* BEGIN Passage given *
- Promotional poster
- Portuguese: A Primeira Tentação de Cristo
- Directed by: Rodrigo Van Der Put
- Written by: Fábio Porchat; Gustavo Martins;
- Produced by: Tereza Gonzales
- Starring: Gregorio Duvivier; Antonio Tabet; Fábio Porchat;
- Cinematography: Rodrigo Graciosa
- Edited by: Aruan Lotar
- Music by: Heaven Loops; Ilan Becker; Lucas Cassano; Ariel Donato;
- Production company: Porta dos Fundos
- Distributed by: Netflix
- Release date: 3 December 2019;
- Running time: 46 minutes
- Country: Brazil
- Language: Portuguese

= The First Temptation of Christ =

2019 film by Rodrigo Van Der Put

The First Temptation of Christ (A Primeira Tentação de Cristo) is a 2019 Brazilian satirical comedy film produced by the comedy troupe Porta dos Fundos. It was released on Netflix on 3 December 2019.
* END Passage given *
» **Required task**
According to the film summary, what is the running time of The First Temptation of Christ?
* BEGIN Rows *
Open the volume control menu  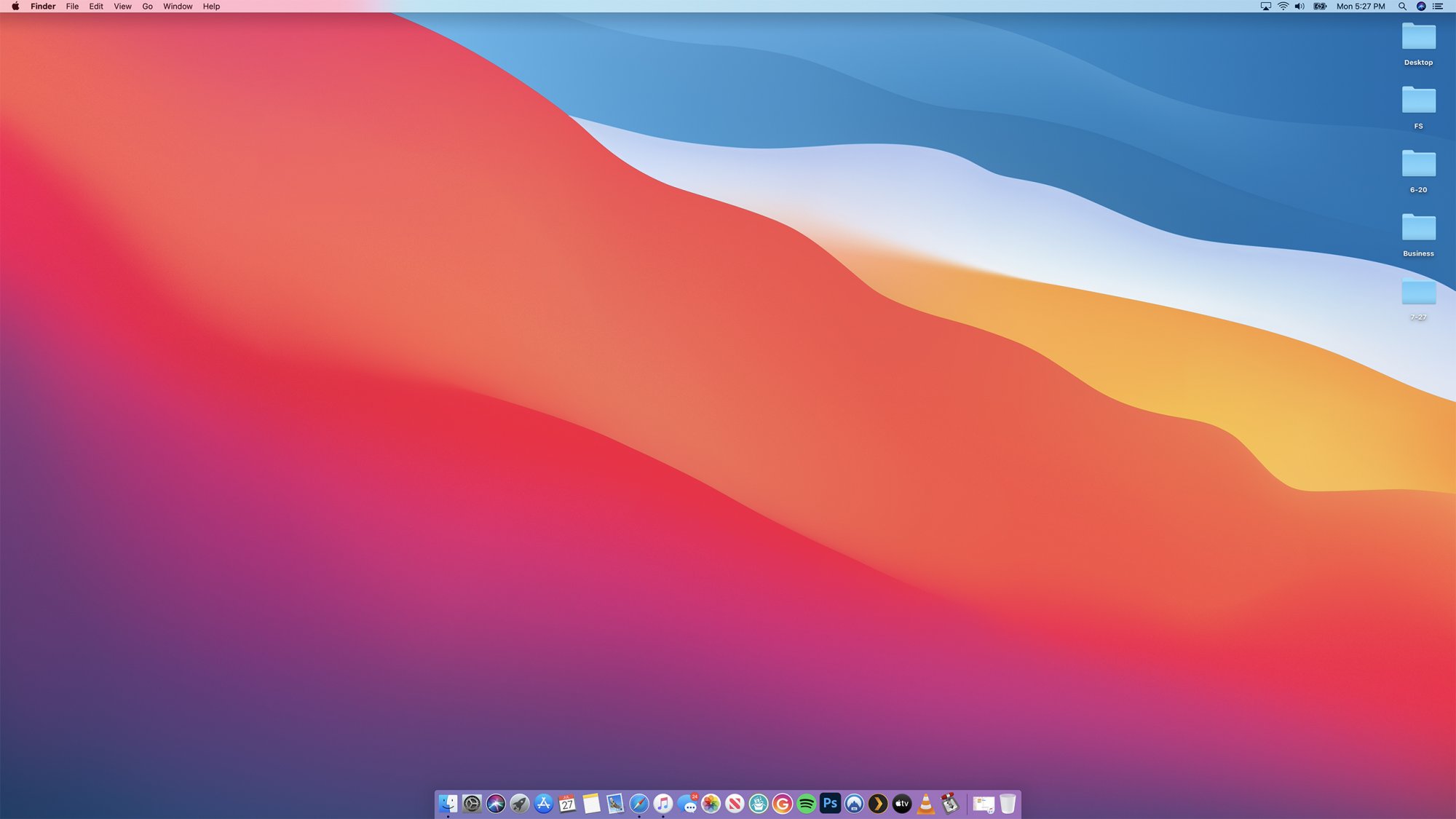(x=1299, y=7)
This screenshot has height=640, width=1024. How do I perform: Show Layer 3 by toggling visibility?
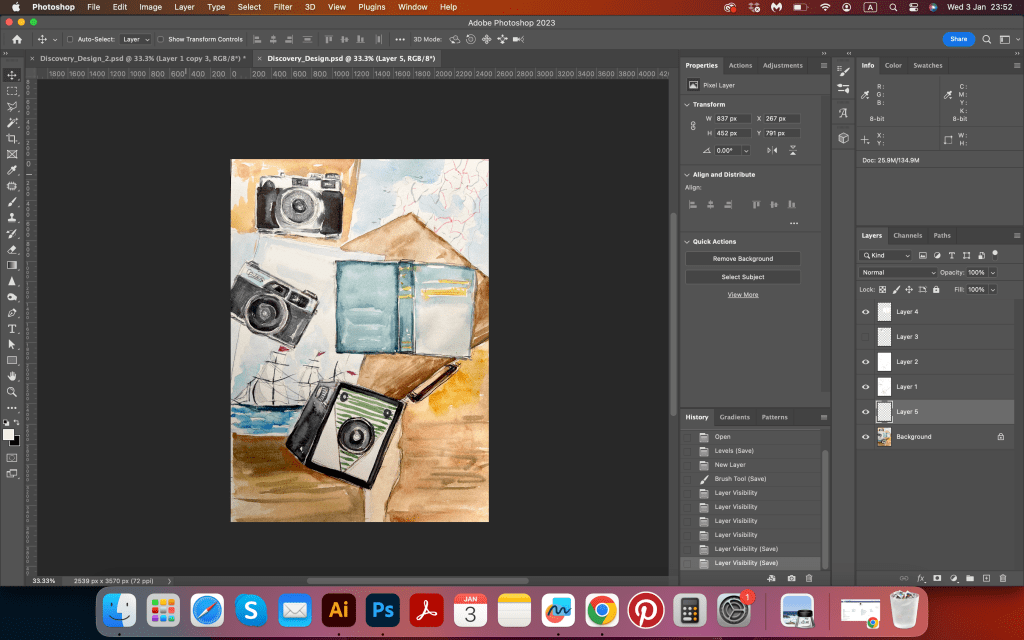pyautogui.click(x=866, y=337)
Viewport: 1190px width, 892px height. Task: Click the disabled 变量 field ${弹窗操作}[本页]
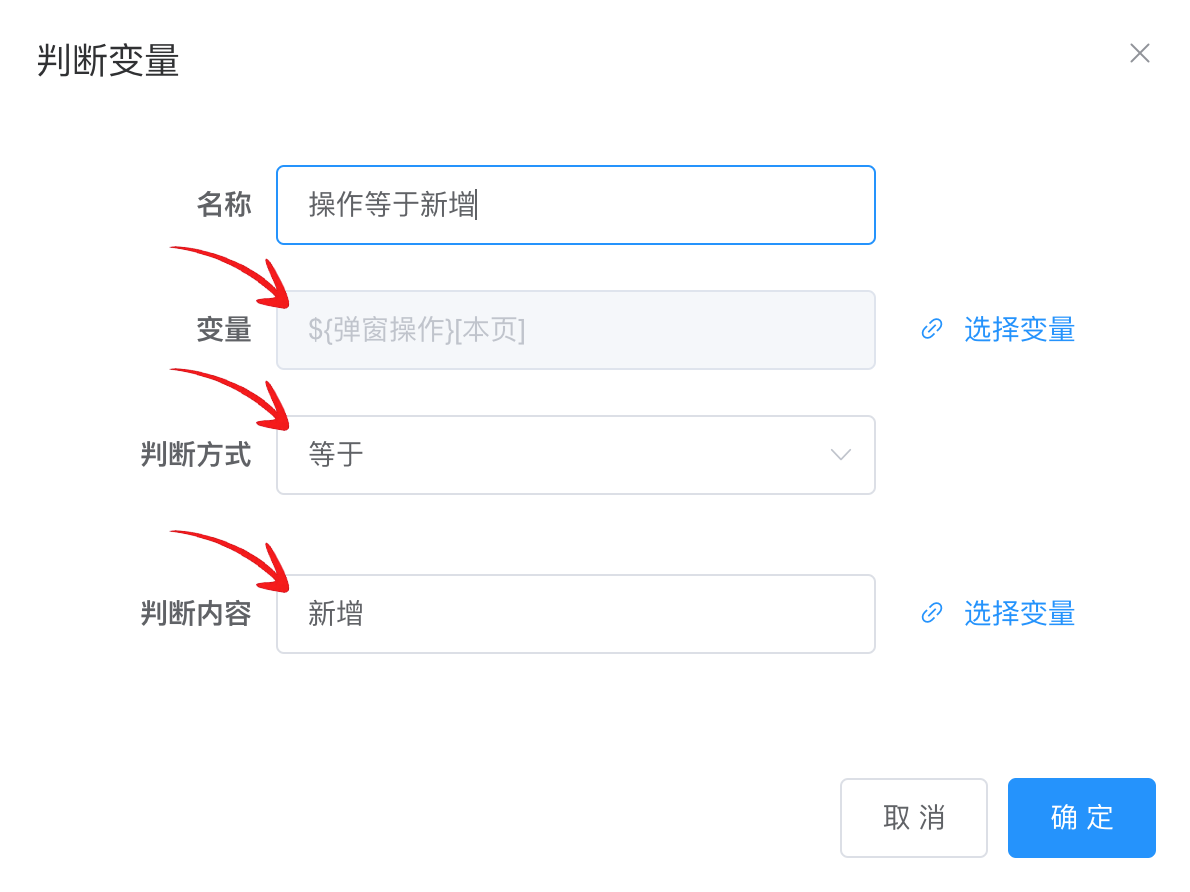[x=576, y=330]
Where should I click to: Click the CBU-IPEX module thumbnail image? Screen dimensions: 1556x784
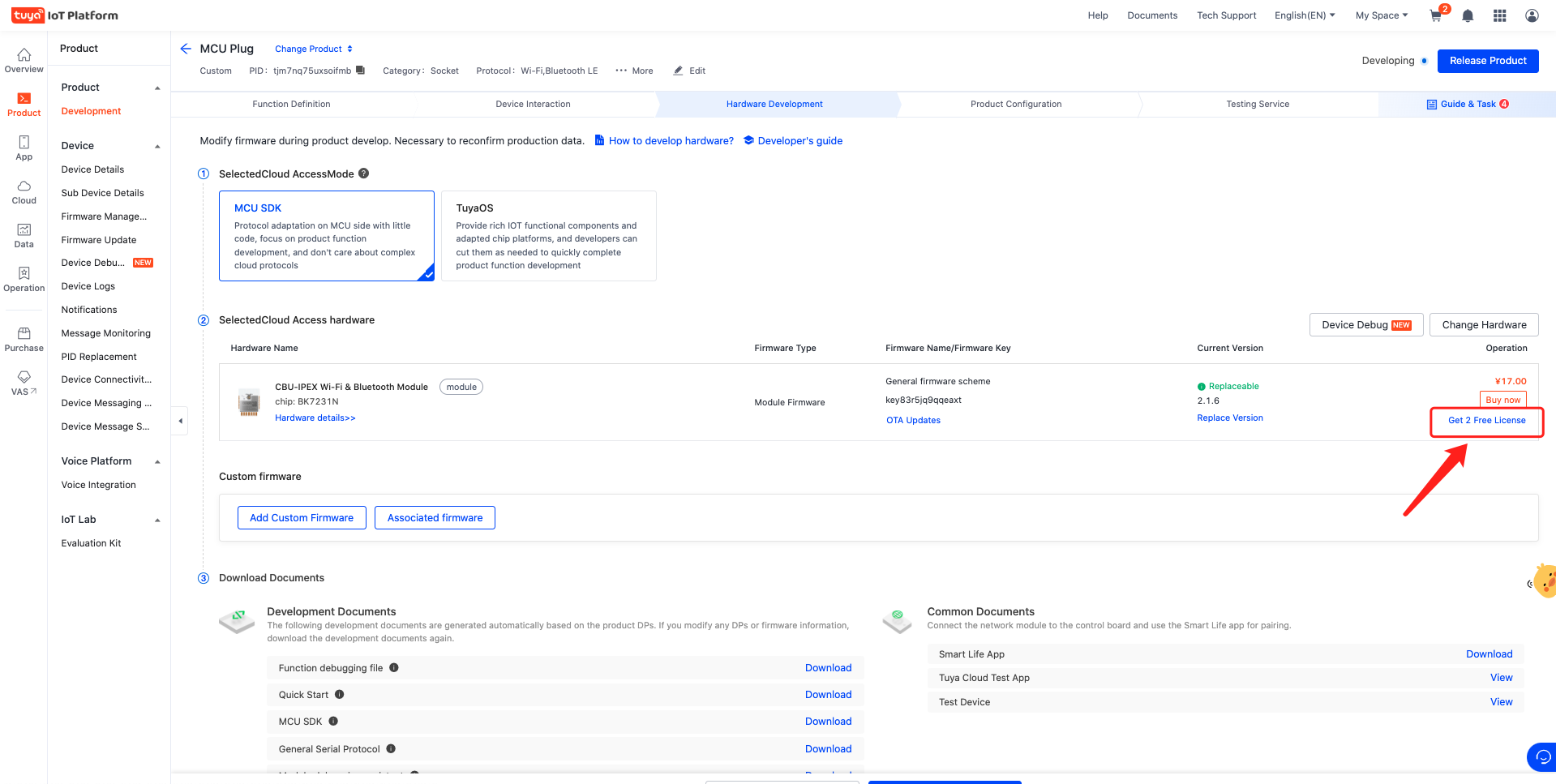coord(249,403)
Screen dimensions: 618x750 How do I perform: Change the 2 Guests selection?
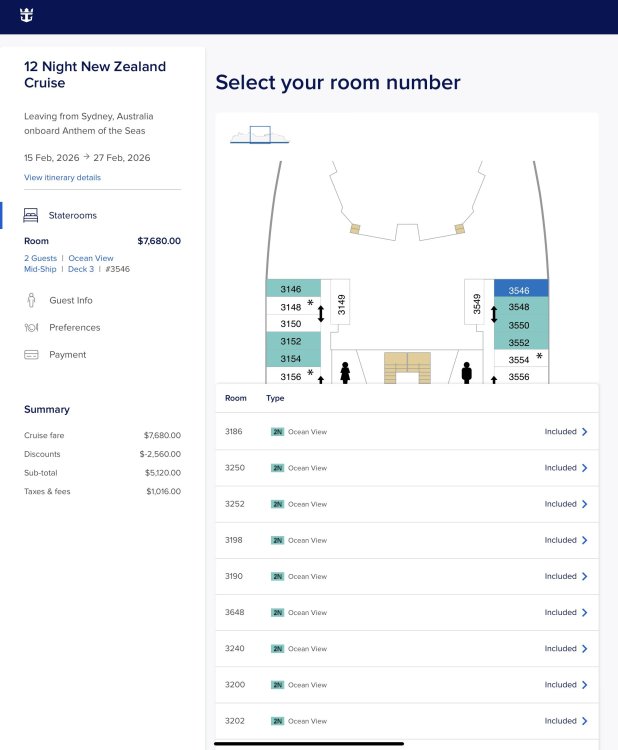point(40,258)
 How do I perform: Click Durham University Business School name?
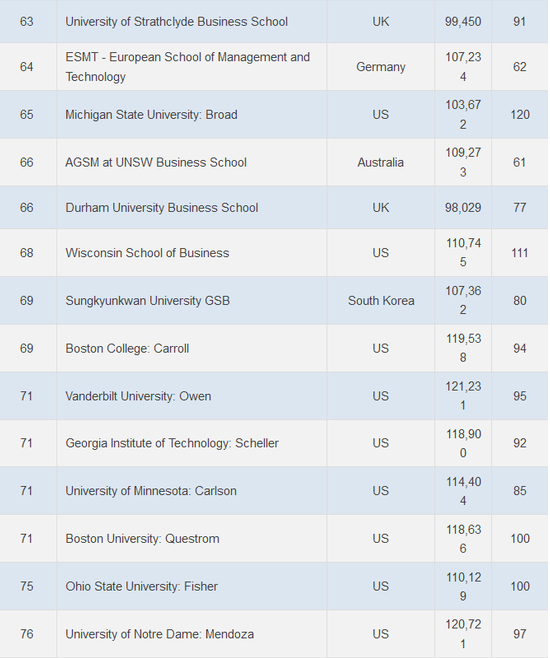[162, 208]
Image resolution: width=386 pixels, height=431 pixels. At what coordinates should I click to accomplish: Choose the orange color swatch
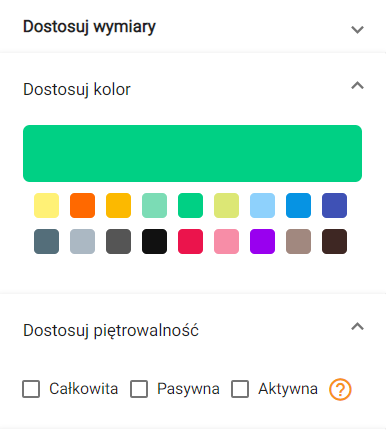[82, 205]
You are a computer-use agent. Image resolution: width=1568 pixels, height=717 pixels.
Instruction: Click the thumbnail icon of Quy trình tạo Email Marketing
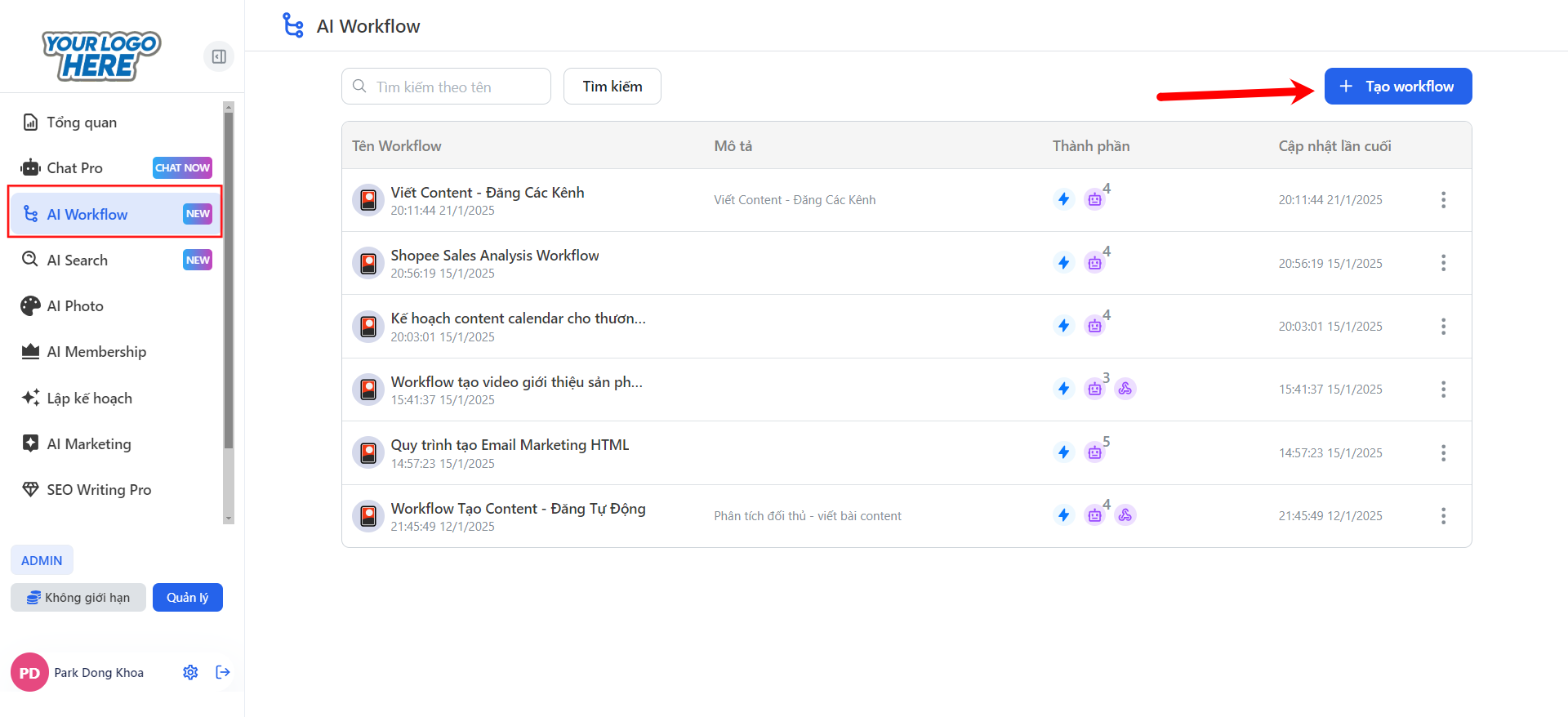368,452
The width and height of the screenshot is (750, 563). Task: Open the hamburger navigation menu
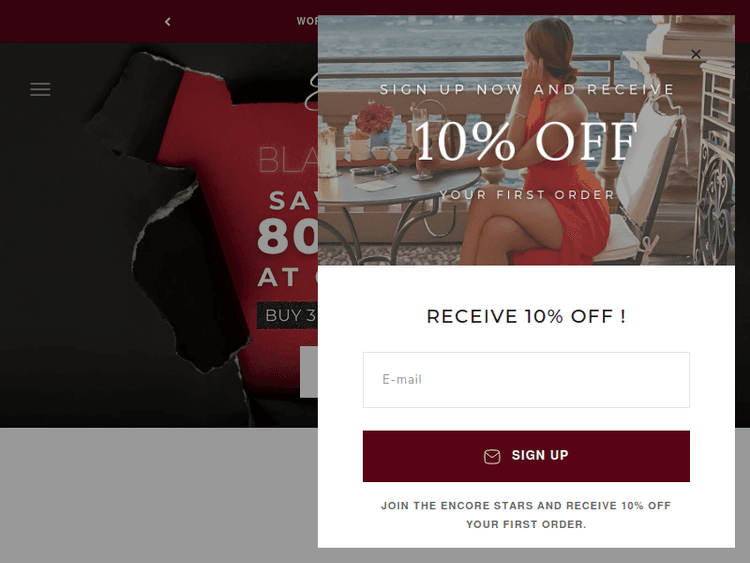tap(40, 89)
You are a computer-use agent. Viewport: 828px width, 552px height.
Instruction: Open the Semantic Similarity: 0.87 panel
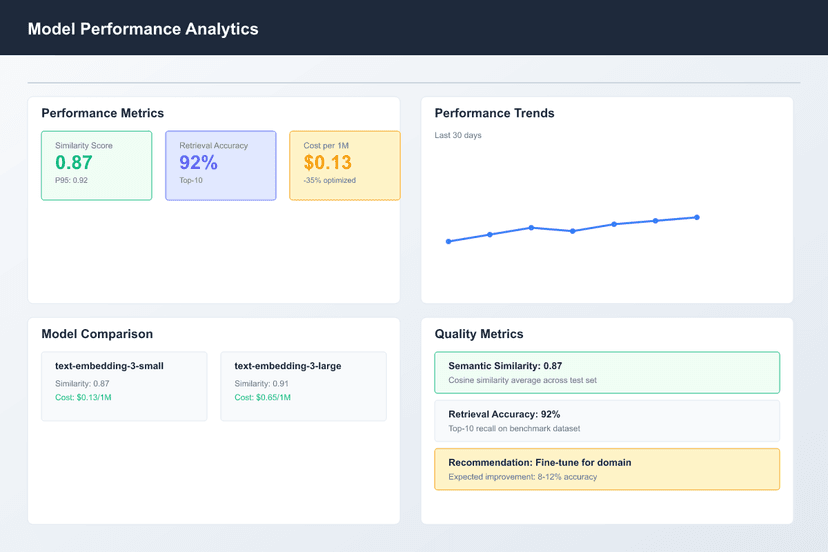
* END Rows *
» **Written response**
46 minutes